Task directions: In how many lines of the items below does the string "pixels" appear, counting only exact matches of case? Reply with the number alone.

[Collection entries]

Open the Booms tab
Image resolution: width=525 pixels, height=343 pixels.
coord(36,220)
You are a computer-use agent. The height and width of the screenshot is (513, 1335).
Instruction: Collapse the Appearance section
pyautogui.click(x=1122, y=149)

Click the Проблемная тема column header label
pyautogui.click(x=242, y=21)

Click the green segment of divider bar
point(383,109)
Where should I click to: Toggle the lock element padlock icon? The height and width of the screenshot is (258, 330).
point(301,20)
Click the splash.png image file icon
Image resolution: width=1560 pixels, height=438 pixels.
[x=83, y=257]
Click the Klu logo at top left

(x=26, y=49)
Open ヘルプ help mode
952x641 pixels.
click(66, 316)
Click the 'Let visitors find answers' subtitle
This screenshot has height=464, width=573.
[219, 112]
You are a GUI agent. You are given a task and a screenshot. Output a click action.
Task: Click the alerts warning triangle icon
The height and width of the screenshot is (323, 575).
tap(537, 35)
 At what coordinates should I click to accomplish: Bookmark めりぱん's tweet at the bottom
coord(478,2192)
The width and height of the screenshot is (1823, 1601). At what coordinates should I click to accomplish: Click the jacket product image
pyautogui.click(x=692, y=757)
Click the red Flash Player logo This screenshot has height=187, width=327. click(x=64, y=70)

Written response: 3